* [WHAT YOU NEED TO DO]: When the line containing "Task: Click the email subject line title" appears in the entries below, begin printing there and stop after the line containing "Image resolution: width=838"; print each of those lines exactly and no other line.

* [RECORDED DATA]:

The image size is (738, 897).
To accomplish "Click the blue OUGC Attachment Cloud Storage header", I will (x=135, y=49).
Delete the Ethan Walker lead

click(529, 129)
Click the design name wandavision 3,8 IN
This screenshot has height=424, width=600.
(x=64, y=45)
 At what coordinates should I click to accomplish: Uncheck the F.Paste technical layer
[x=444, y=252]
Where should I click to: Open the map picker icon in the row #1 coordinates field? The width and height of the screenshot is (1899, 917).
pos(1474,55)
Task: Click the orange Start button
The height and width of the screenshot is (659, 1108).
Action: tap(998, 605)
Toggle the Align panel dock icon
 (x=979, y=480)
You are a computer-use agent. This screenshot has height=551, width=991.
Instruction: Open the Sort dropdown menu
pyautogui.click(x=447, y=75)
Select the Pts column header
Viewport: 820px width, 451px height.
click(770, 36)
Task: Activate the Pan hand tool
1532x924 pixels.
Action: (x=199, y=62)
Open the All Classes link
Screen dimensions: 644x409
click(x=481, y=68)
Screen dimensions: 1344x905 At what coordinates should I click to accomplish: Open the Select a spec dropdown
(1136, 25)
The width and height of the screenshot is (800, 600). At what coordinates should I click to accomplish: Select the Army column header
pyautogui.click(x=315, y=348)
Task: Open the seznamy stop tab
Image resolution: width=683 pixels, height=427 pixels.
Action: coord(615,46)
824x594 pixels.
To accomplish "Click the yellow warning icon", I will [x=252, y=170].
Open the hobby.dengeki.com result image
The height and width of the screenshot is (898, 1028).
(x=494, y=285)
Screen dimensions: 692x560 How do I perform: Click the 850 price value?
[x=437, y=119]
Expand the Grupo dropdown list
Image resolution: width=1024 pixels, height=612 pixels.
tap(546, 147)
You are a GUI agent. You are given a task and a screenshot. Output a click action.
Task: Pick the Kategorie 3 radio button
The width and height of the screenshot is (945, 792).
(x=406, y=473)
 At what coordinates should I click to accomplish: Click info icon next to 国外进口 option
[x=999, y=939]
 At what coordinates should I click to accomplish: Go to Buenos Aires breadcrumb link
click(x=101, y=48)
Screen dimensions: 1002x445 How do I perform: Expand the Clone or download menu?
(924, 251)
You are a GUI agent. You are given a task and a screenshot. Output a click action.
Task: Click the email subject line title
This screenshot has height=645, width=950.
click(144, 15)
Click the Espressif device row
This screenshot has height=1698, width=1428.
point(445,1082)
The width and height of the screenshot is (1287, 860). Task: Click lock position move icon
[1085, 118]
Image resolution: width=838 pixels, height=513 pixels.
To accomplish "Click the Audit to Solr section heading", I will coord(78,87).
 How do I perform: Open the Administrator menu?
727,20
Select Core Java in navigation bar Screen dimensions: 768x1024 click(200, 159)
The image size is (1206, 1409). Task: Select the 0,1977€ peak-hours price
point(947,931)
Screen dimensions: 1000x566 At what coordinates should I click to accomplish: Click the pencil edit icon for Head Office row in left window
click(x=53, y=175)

* [EXERCISE RESULT]:
Task: Click the email subject line title
This screenshot has height=645, width=950.
click(144, 15)
Click the Espressif device row
This screenshot has height=1698, width=1428.
point(445,1082)
The width and height of the screenshot is (1287, 860). Task: Click lock position move icon
[1085, 118]
Image resolution: width=838 pixels, height=513 pixels.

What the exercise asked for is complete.